That message sank in, clearly directed towards every member of the invasion force that it carried to if the way Gif turned around to behold the fleet again was any indication. After several seconds, some of the fleet began to break off from the main group.

"Of course," I cut in frigidly. "That also comes with the caveat that if this breakthrough attempt fails because of too many deserters, whoever survives the defeat is going to hunt them down and murder them in their beds."

At that, most of the ships resumed their heading with almost indecent speed. There were still a handful who branched off, allowed by both sides to leave the group. Unspoken was that they were the ones too foolish or too cowardly to be of any help anyway.

"Using fear as a tool, Cross? I thought you to be a more sophisticated orator than that," Komei sniffed imperiously.
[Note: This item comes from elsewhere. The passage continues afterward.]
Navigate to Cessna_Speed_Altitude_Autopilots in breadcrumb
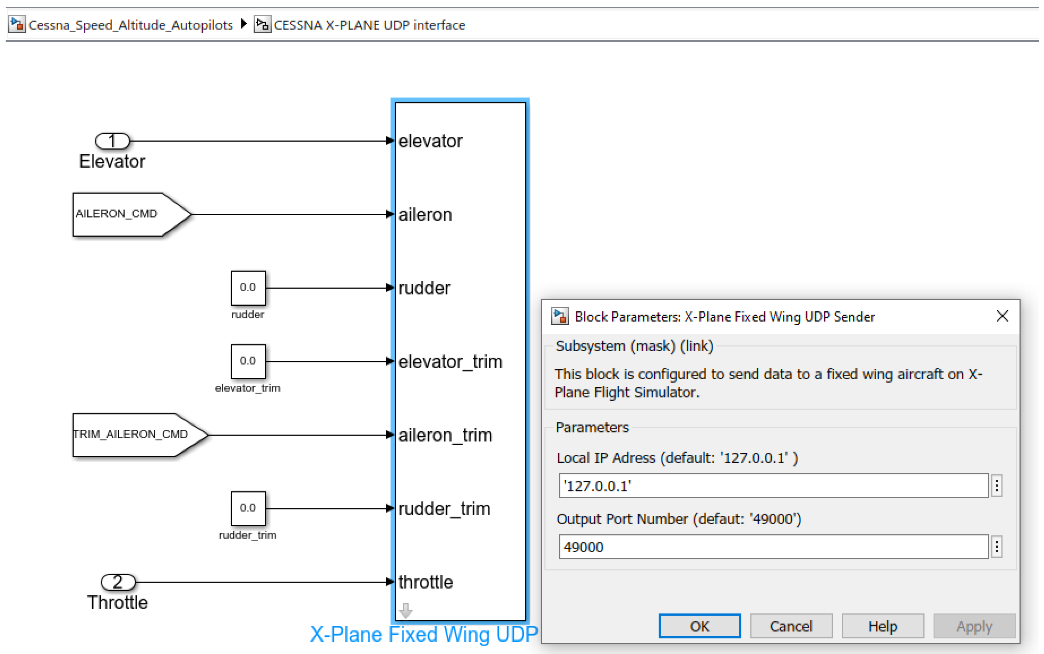Viewport: 1044px width, 654px height. pyautogui.click(x=130, y=25)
"First off, glass houses and stones, you weasel," I retorted, rolling my eyes. "Second, and more importantly, it's not exactly like I'm threatening saints here either. Lotta the crowd here's the scum of the seas that not even we acknowledge, and they all know it." Cross paused, glaring balefully at the fleeing pirates. "Or at least, they should know that by now. But hey! If they take offence to that… they can say it to our faces."

That refocused the majority of the yet-hesitant pirates in the pack, and anyone who'd abandoned their posts swiftly got back to work.

Komei let out a sigh that smacked of resignation before donning a more sincere grin. "Applying intimidation in an appropriate manner for proper benefit. Alright, Cross, I will admit: I am impressed. And I hope that you'll continue to show me the skills that have earned you the place of the Straw Hats' world-famous tactician. It will be the first true challenge I've enjoyed in a long while." A feral smirk came onto his pseudo-face. "A challenge I foresee myself overcoming."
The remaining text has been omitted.